Permits for the liner’s construction were approved in January 2021, according to permitting documents. 

The Puerto Rico Office of General Permitting and the Department of Environment and Natural Resources did not respond to requests for comment when contacted by phone and email.

The EPA reviewed the findings in Earthjustice’s complaint and asked AES to provide additional information to ensure compliance across four main areas, according to a January 2022 EPA document summarizing communications with AES. 

The agency found that AES had failed to provide information on how it planned to decontaminate the area before installing the liner, nor had the company documented whether the liner material was suitable for containing coal ash. The EPA concurred with Earthjustice’s finding that AES had not provided enough groundwater elevation data and did not include a plan to properly contain “leachate,” a liquid contaminant generated when water percolates through coal ash. 

Construction of the liner was granted final approval by the Puerto Rican government a year and a half ago now, so the project may already be finished, Ozaeta said. Earthjustice attorneys have not been able to confirm whether AES halted construction following the January 2022 letter from the EPA identifying deficiencies in the plan. 

There is little that can be done to reverse course now, barring more aggressive intervention from the EPA, Ozaeta said. 

A road near Salinas, Puerto Rico, is caked with a thick layer of compacted coal ash deposited there before the EPA's 2015 rule on coal combustion residuals went into effect. The once frequently traveled road runs alongside a freshwater stream.
A road near Salinas, Puerto Rico, is caked with a thick layer of compacted coal ash deposited there before the EPA’s 2015 rule on coal combustion residuals went into effect. The once frequently traveled road runs alongside a freshwater stream. Credit: Kelli Duncan

The community demands action

Earthjustice and other advocates have for years been demanding the EPA regulate such “legacy” or “historic” ash. A 2018 federal court decision ordered the EPA to regulate legacy ash contained in ponds and the EPA is considering extending this to legacy ash stored in landfills or piles as well.

The contamination stemming from AES’ Guayama site has caught the attention of activists near and far. As recently as April 5, students at the University of Richmond in Virginia organized a march demanding the university terminate its contract with AES due to its actions in Puerto Rico. 

In March of last year, the leaders of 11 community organizations in Puerto Rico sent a letter to EPA officials demanding swifter and more decisive action. 

“As long as this polluting AES facility continues to operate in violation of federal law, people’s quality of life will continue to deteriorate,” local leaders said in the letter. 
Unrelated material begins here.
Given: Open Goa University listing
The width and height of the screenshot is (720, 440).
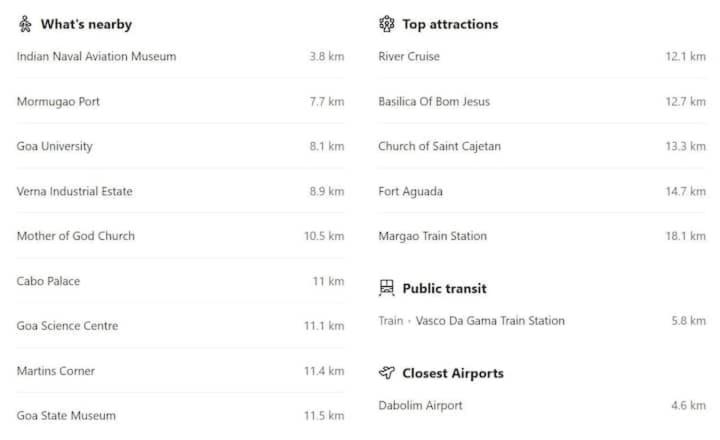Looking at the screenshot, I should [180, 146].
Local residents like Daniel de Jesús of Coquí Solar don’t just want testing and environmental remediation; they want the closure of the coal plant and a transition to renewable energy.

“You know what motivates us?” de Jesús said in Spanish. “Our children, our grandchildren — the generation that comes after us. What are we going to leave for them? Destroyed land that is impossible to live on?”
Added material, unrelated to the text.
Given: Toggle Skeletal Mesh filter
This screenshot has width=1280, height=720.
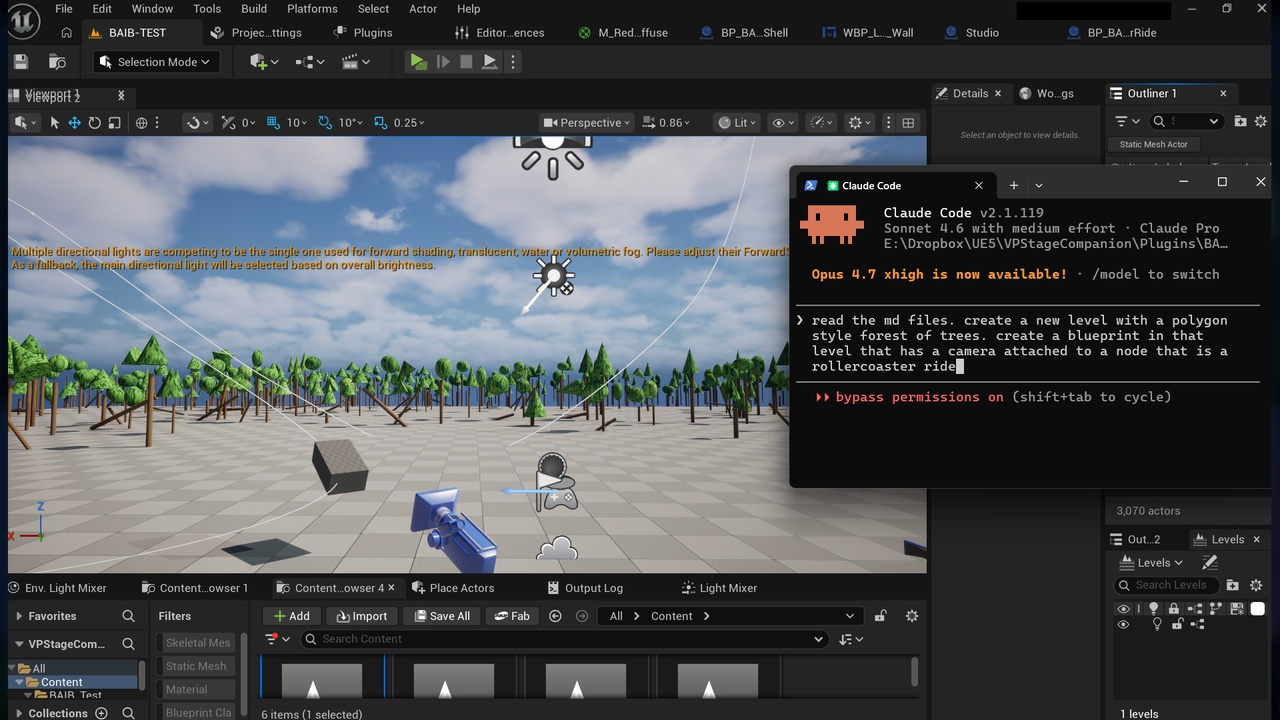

Local activist José Cora, whose parents live on a hillside near the coal plant, has been fighting to close the plant for years. He has watched family members fall ill with conditions he says are connected to coal ash exposure. 

As he walks along a road in Salinas coated with coal ash deposited before the 2015 rule, he stops to talk and kicks at the toxic material, now compacted from the weight of many footsteps. He turns a bit of it loose with his shoe. His shirt reads, “Fuera AES” — “AES, get out.”